The price tag for the long-delayed expansion of Slovakia’s Mochovce nuclear power plant (NPP) continues to balloon beyond government projections.
New Slovakian Economy Minister Peter Ziga recently told international media that increased safety measures would push the cost of building two reactors at the Mochovce NPP above the 4.6 billion euros (US$5.3 billion) approved by the government. That figure was already well beyond the expansion’s initial price tag of 2.4 billion euros (US$2.7 billion).
Ziga’s comments followed a meeting with executives from state-owned utility Slovenske Elektrarne, which operates Mochovce. The minister did not say how much the project was over budget.
The Slovak state owns 34% of Elektrarne Slovenske and must approve any budget changes at the utility. Italian energy giant Enel, which owns the rest of the company, said it was developing a new cost analysis for the Mochovce expansion, according to international media reports.
The cost overruns come amid tough times for Slovenske Elektrarne. In 2015, the utility reported its worst profit result in a decade owing to soft global electricity prices.
The Mochovce expansion has been delayed for years, largely because of European safety concerns about nuclear power after the Fukushima disaster, driving up the price tag and infuriating the Slovak government.

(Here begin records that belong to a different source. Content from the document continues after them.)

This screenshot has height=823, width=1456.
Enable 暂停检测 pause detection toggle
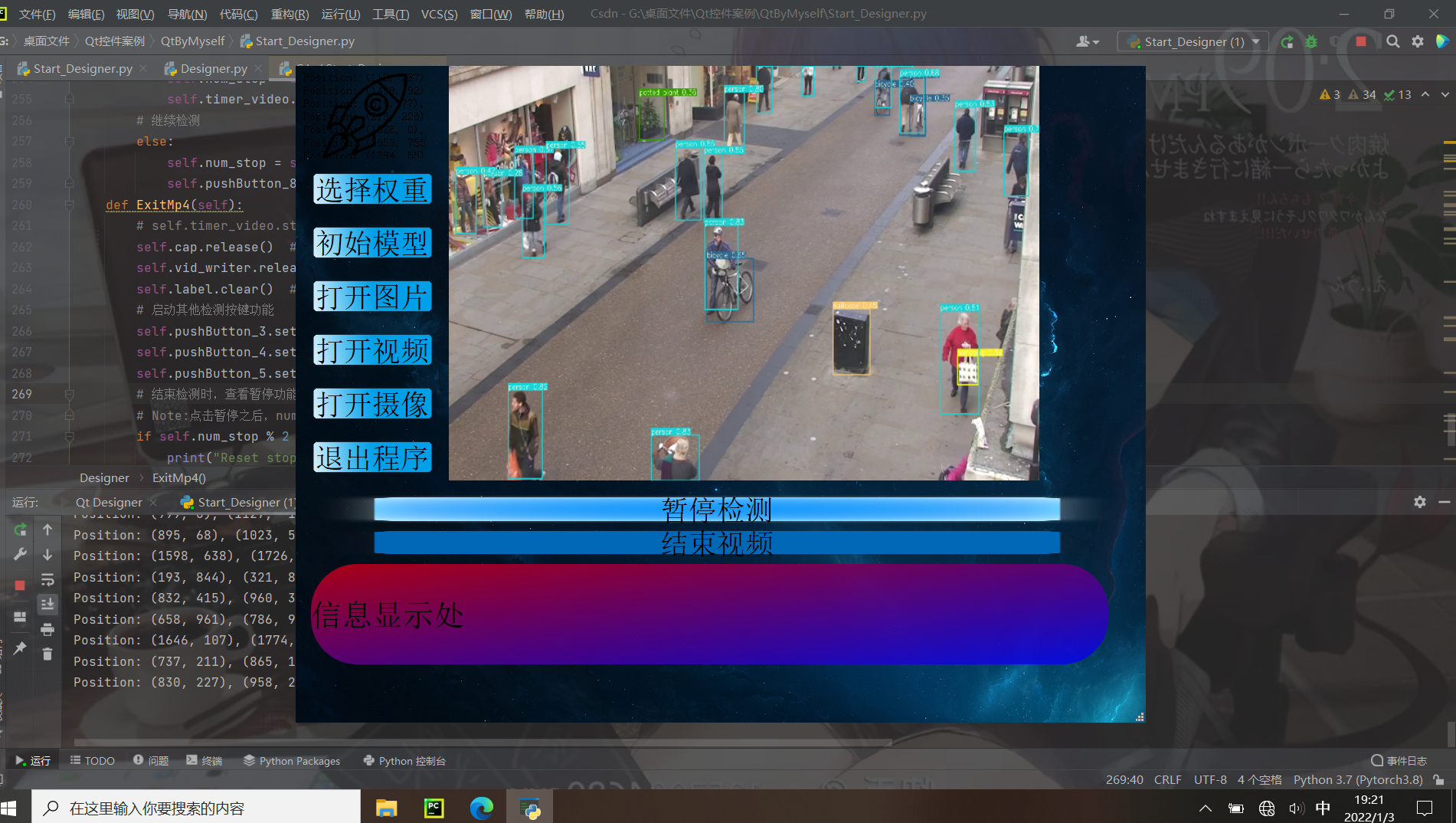coord(716,508)
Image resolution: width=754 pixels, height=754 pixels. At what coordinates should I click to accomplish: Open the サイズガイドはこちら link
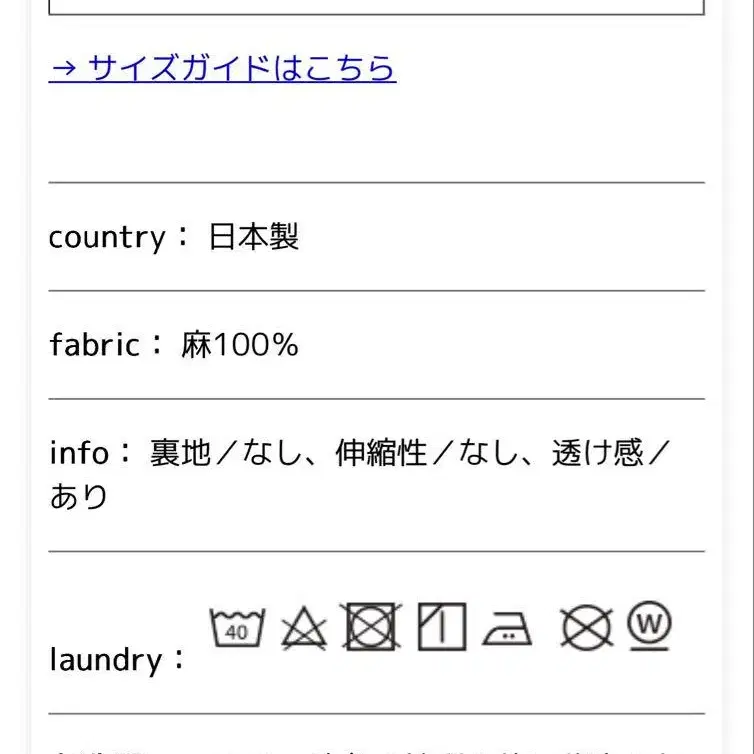[x=222, y=67]
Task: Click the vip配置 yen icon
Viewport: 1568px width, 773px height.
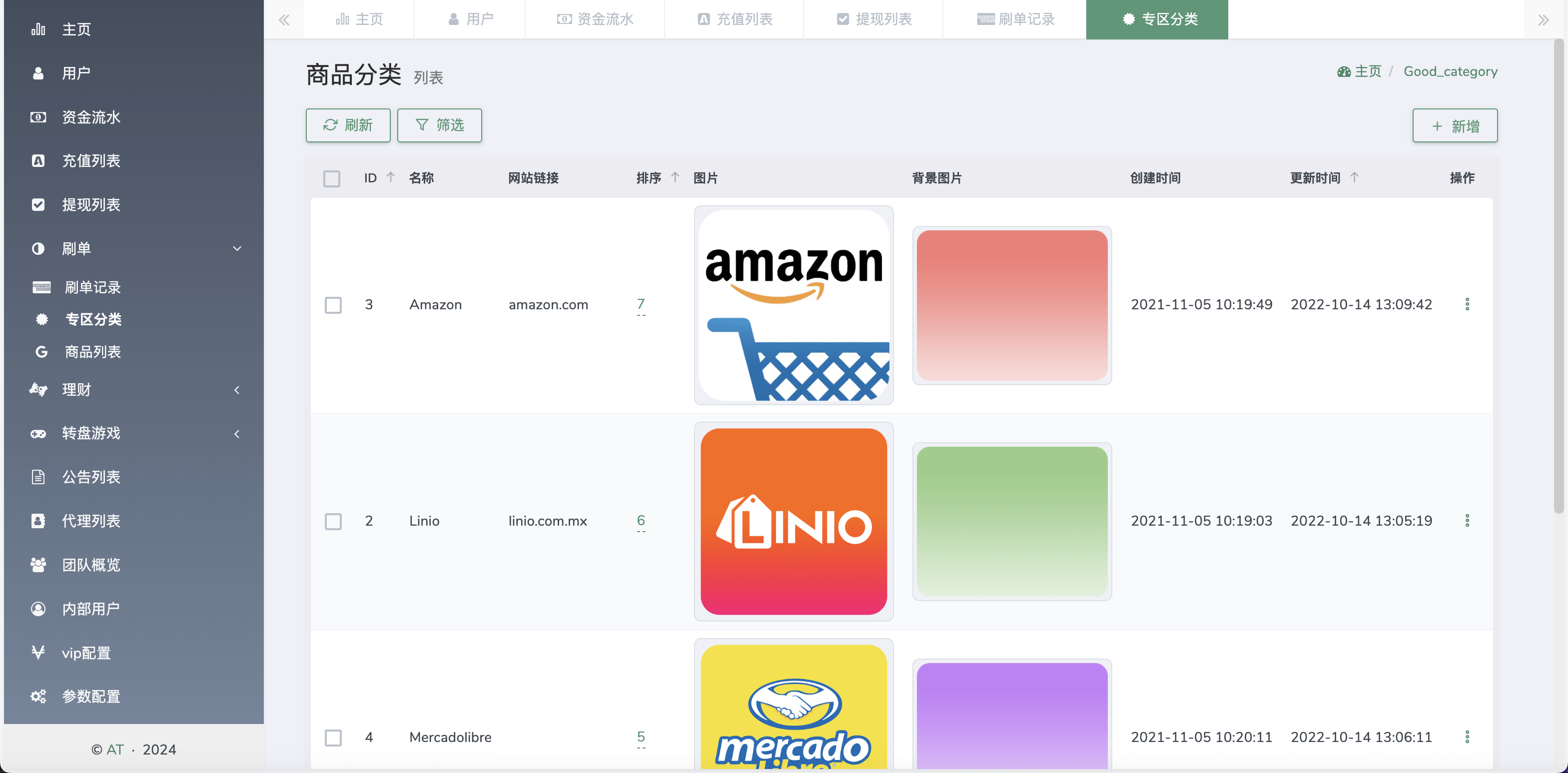Action: (x=38, y=653)
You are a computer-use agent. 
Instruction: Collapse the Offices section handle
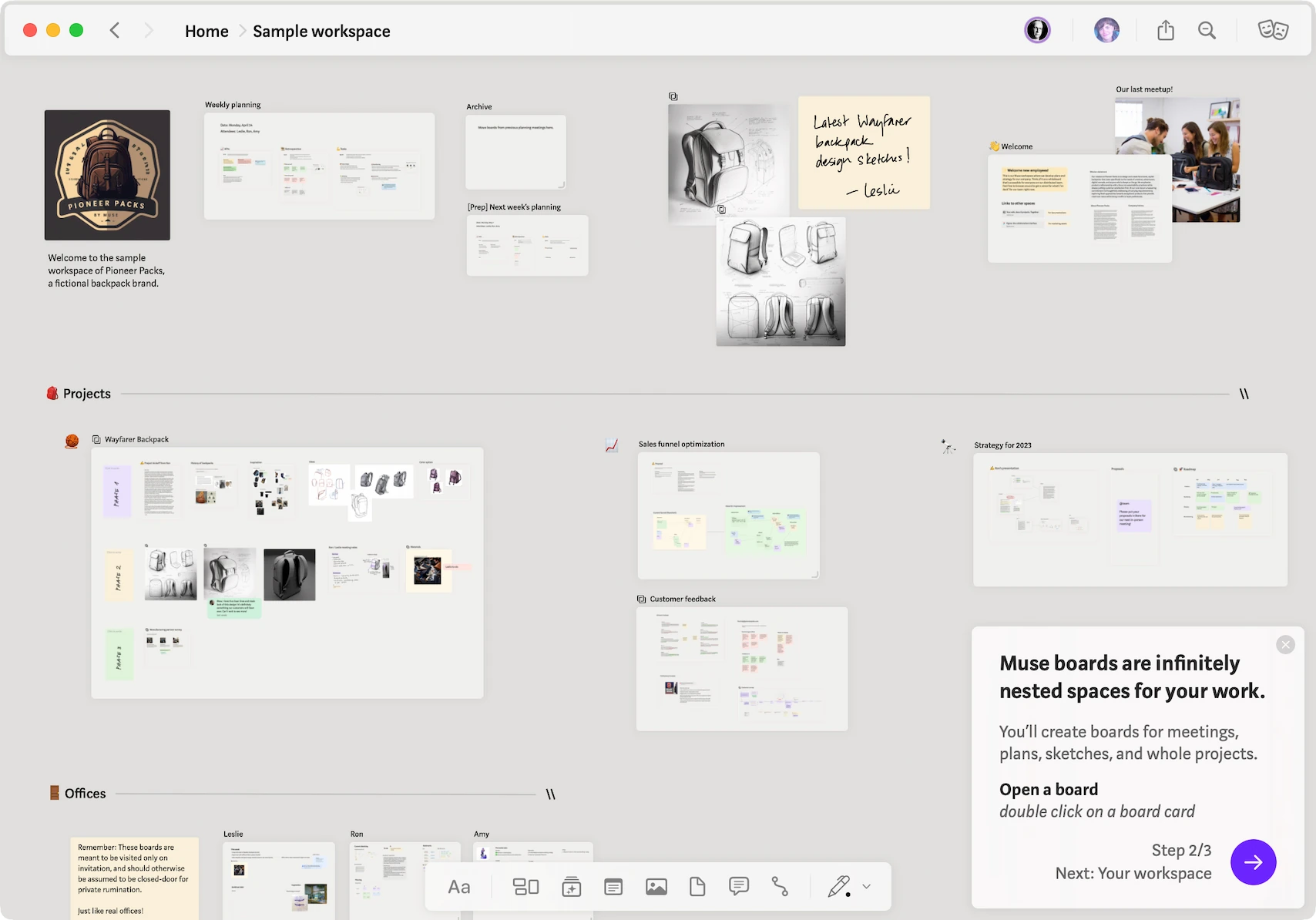pyautogui.click(x=550, y=794)
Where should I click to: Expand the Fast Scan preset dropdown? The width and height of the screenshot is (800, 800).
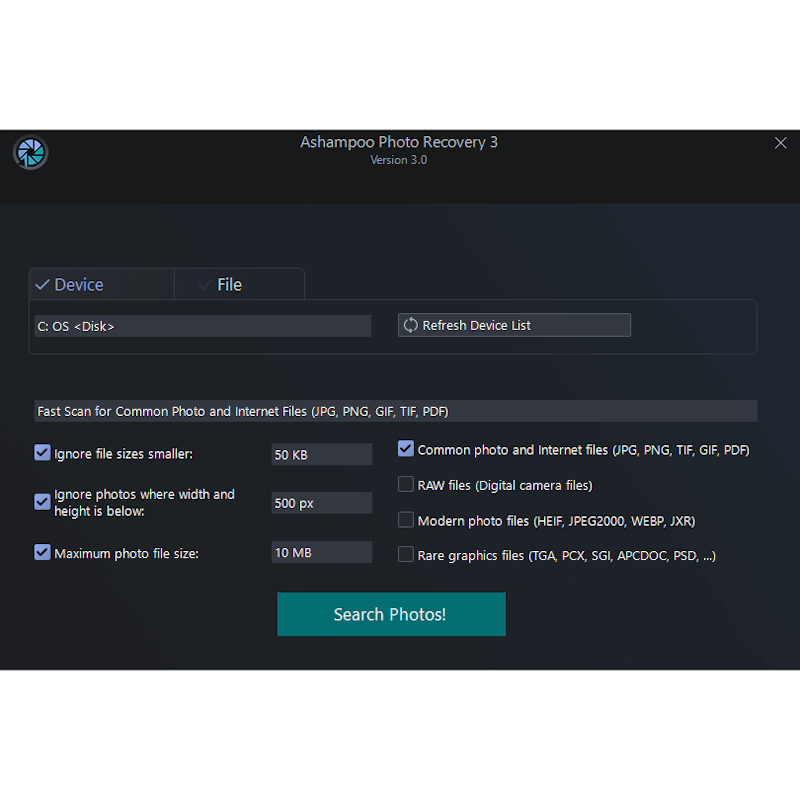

In 2016, Slovak Prime Minister Robert Fico threatened to block Enel’s efforts to sell its 66% share in Slovenske Elektrarne if it did not complete the expansion.
Largely as a result, Enel decided to sell in two stages – a minority stake initially and the rest after Mochovce’s two units are built, currently projected for 2018.
In December, Enel reached a deal to sell its stake to Czech power firm EPH under these terms.
However, Bratislava has negotiated a deal whereby it can raise its share in Slovenske Elektrarne to 51% within six months of the completion of Mochovce expansion. If EPH ever decides to cash out of Slovenske Elektrarne, meanwhile, the Slovak government has priority to buy the stake.